Data items:
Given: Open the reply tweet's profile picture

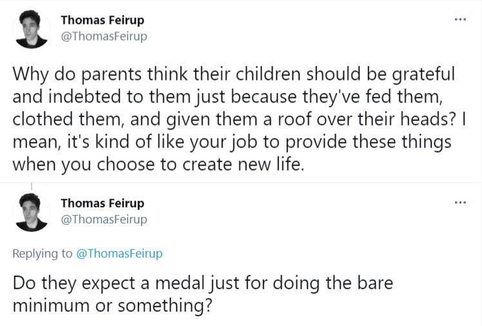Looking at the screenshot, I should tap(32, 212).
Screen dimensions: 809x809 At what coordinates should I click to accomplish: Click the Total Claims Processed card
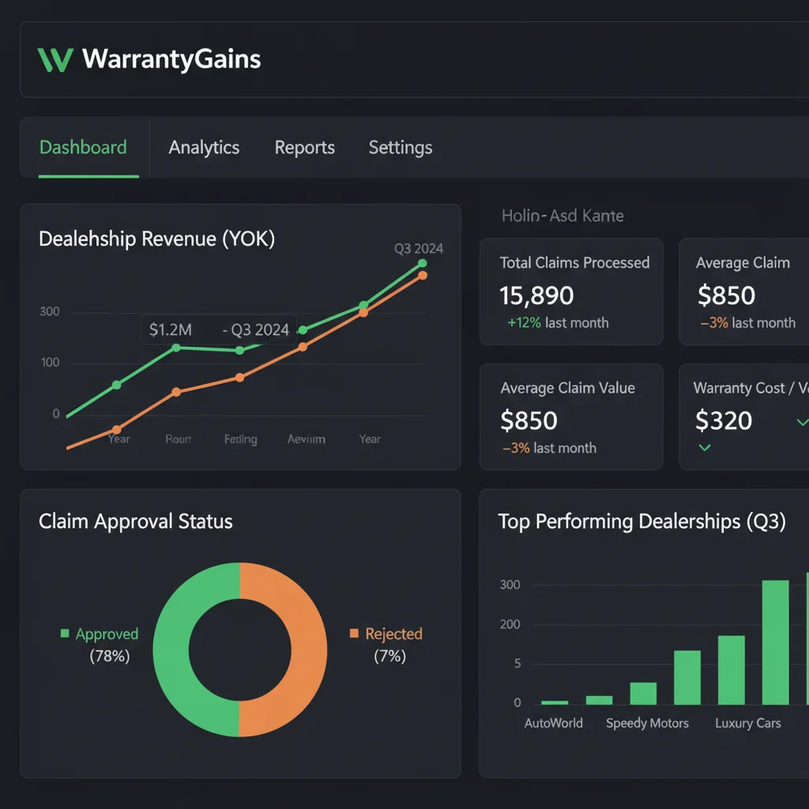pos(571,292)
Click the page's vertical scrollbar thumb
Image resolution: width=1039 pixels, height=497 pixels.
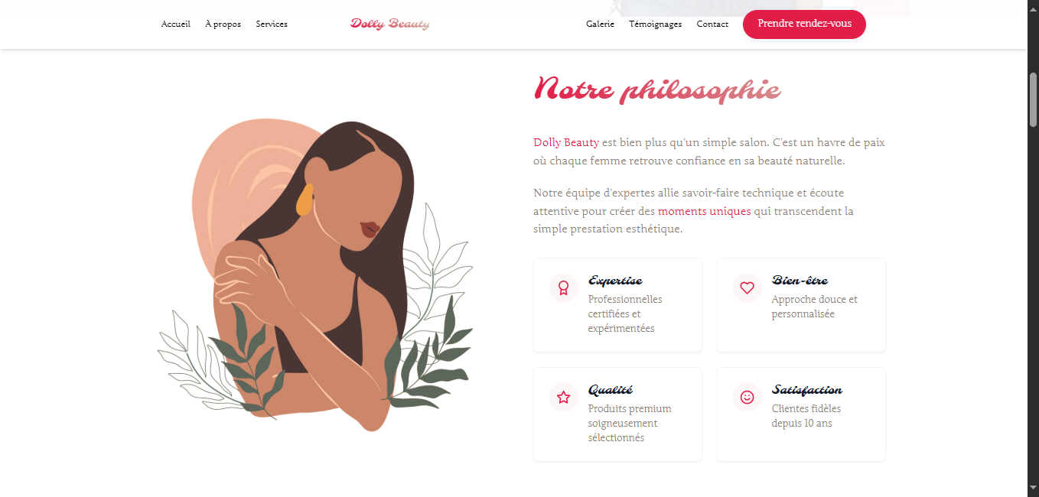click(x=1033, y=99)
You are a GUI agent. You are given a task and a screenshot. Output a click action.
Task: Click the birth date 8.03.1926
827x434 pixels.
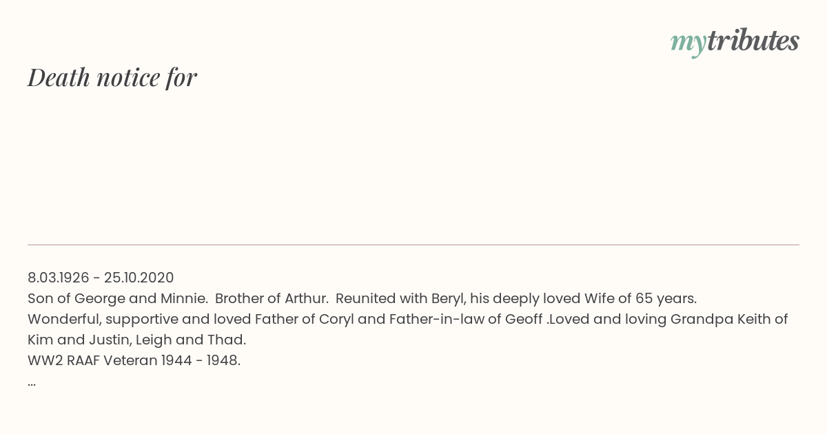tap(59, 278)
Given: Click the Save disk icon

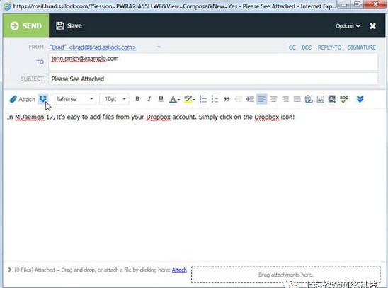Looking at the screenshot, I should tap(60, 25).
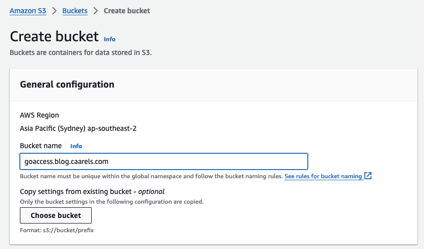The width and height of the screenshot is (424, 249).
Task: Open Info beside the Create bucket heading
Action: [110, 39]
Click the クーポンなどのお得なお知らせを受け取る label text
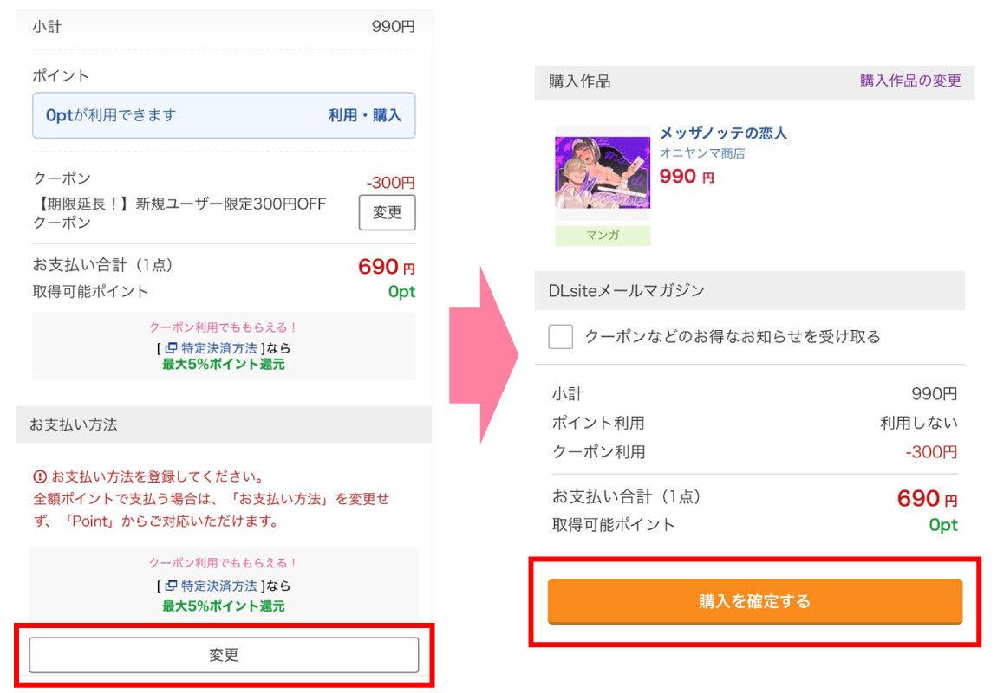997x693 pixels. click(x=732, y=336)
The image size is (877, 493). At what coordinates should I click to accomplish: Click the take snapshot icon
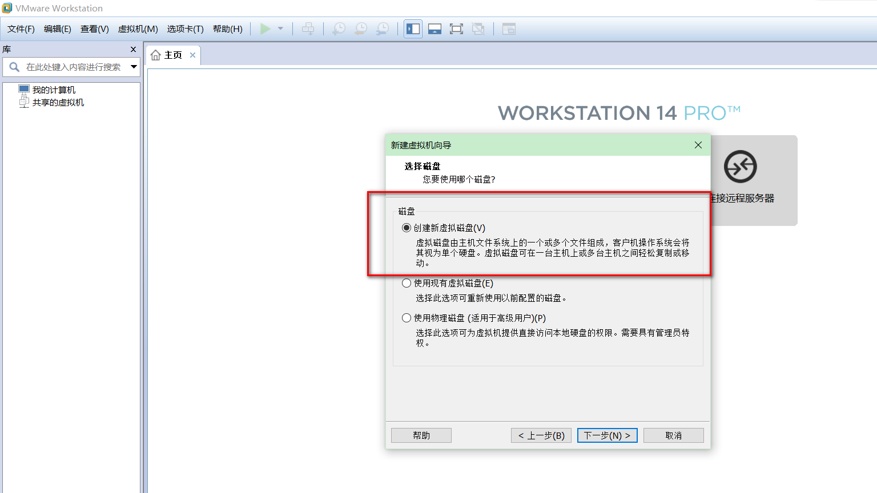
--
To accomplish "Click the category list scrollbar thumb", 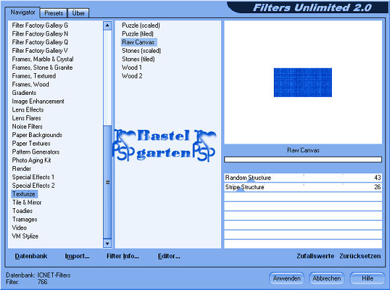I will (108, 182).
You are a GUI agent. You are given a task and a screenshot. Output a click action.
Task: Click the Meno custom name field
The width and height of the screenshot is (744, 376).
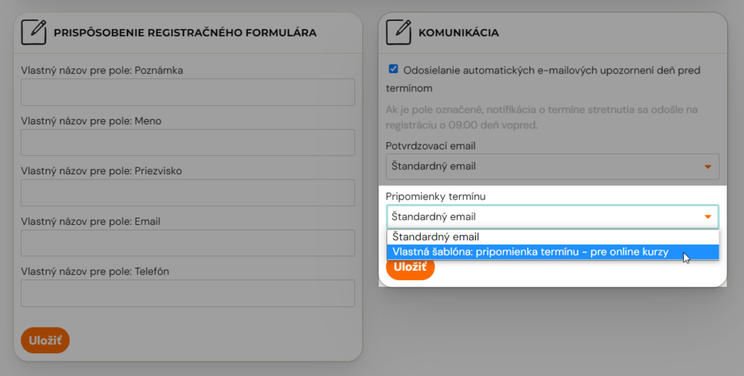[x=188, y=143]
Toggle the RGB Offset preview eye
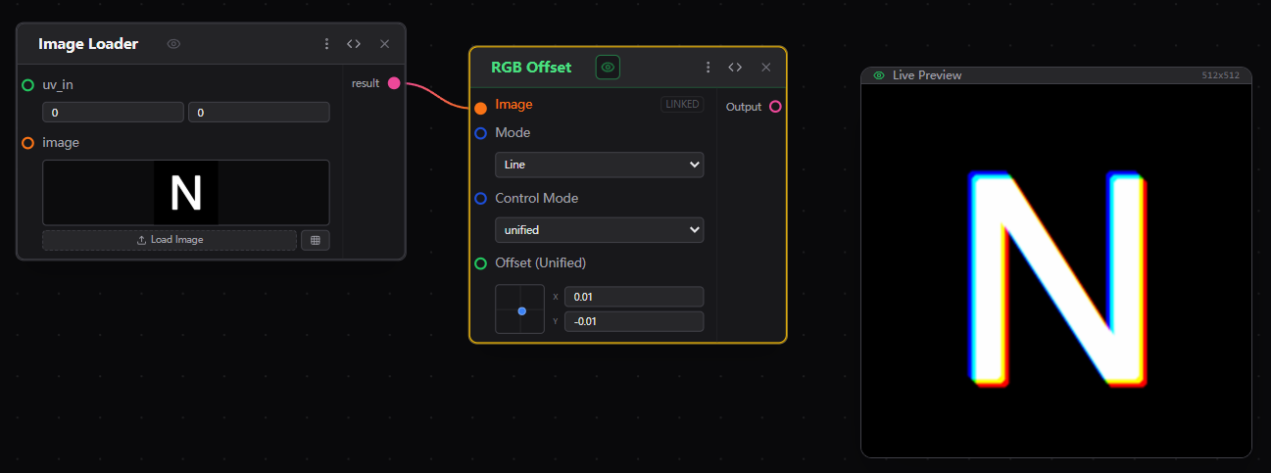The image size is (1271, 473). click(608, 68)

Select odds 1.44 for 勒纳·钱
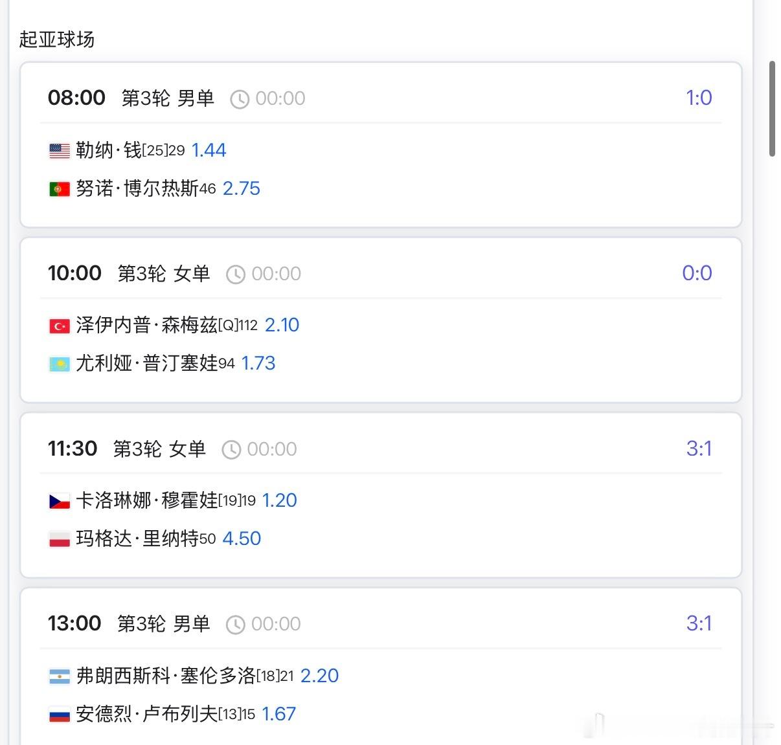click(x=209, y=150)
* * *
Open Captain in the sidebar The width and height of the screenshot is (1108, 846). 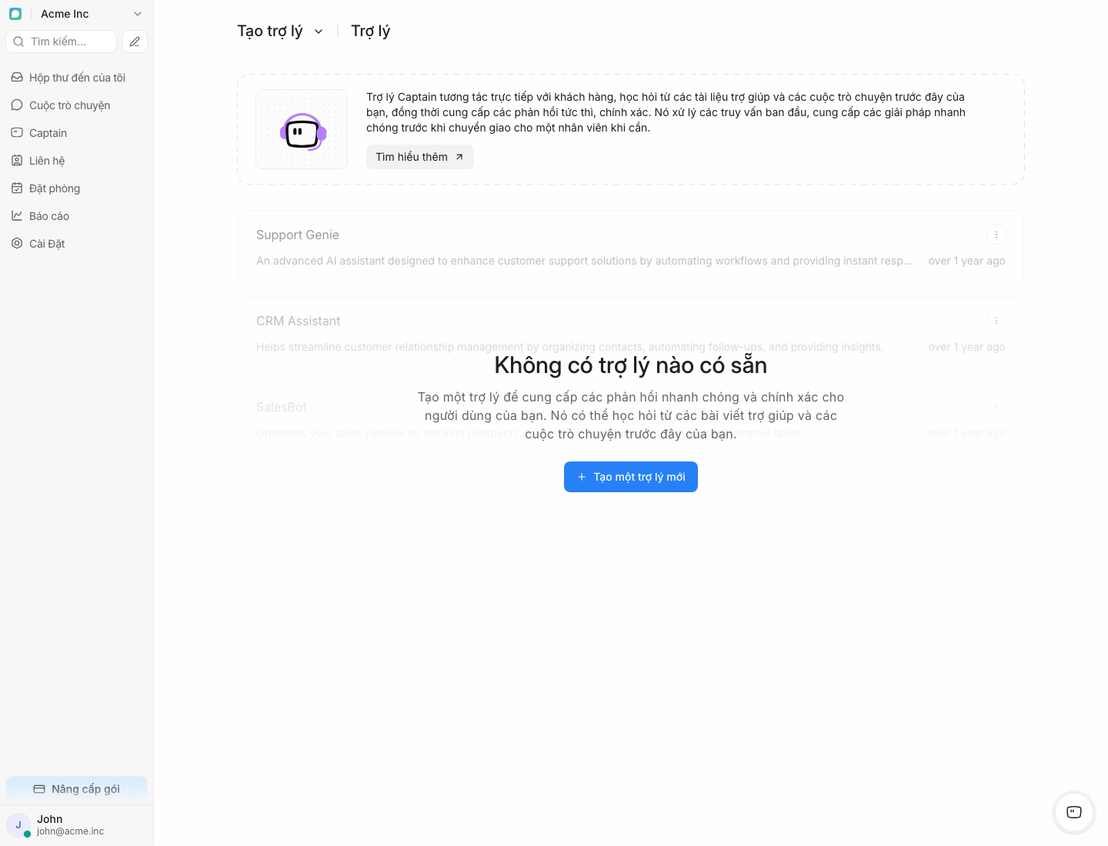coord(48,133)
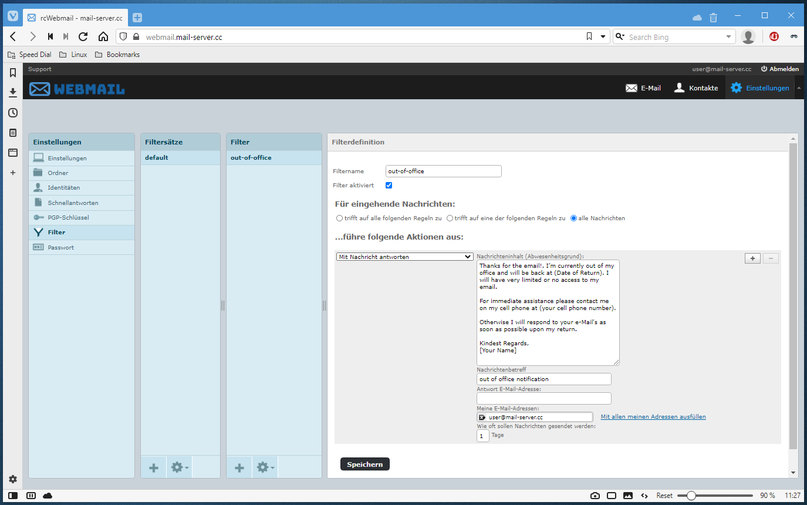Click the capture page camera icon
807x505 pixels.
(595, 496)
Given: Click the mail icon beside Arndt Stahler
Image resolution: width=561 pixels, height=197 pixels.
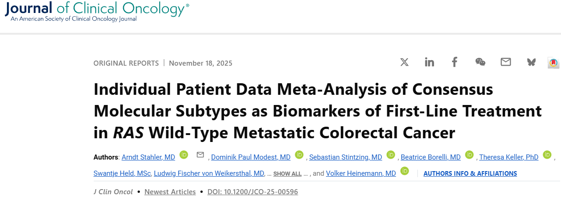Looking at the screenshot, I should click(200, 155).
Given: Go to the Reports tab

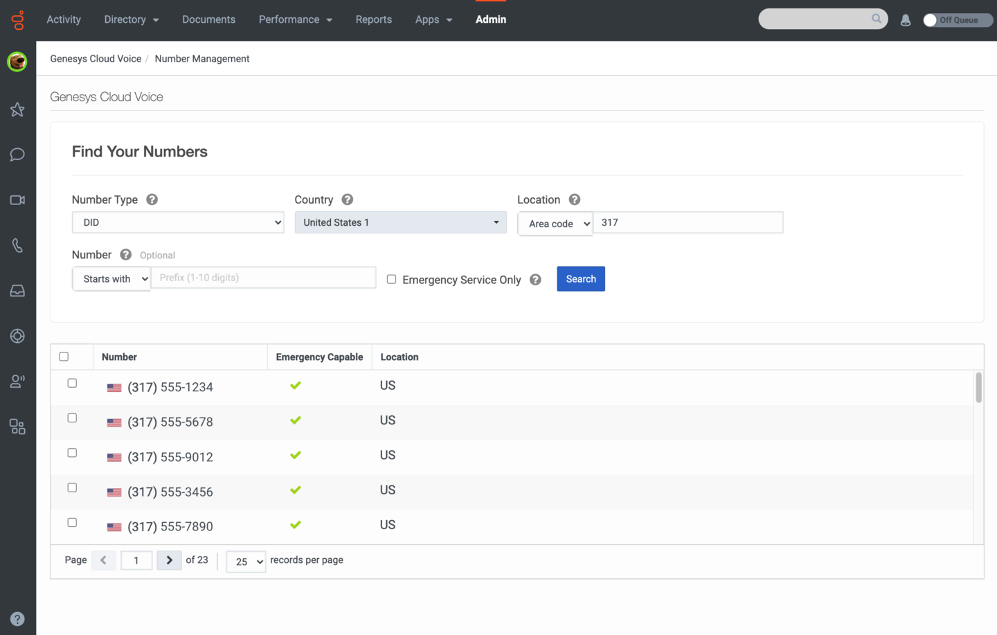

▸ **Task requirements**
Can you give again the part that opens with the line containing "Screen dimensions: 809x809" and closes with the line containing "The image size is (877, 493).", replacing "birth date" with "date of birth" and keeping everything else unchanged? Leave the pictures out of your answer.

▸ **Exercise output**
Screen dimensions: 809x809 At what coordinates should I click to accomplish: Click the Total Claims Processed card
pos(571,292)
Click the page's vertical scrollbar thumb
Image resolution: width=1039 pixels, height=497 pixels.
click(x=1033, y=99)
You are a GUI agent. You are given a task and a screenshot. Output a click action.
Task: Click the date of birth 8.03.1926
827x434 pixels.
tap(59, 278)
Given: Click the Save disk icon

Looking at the screenshot, I should tap(60, 25).
The width and height of the screenshot is (424, 249).
Task: Open Info beside the Create bucket heading
Action: [110, 39]
Click the クーポンなどのお得なお知らせを受け取る label text
997x693 pixels. click(x=732, y=336)
The image size is (877, 493). At what coordinates should I click to accomplish: Click the take snapshot icon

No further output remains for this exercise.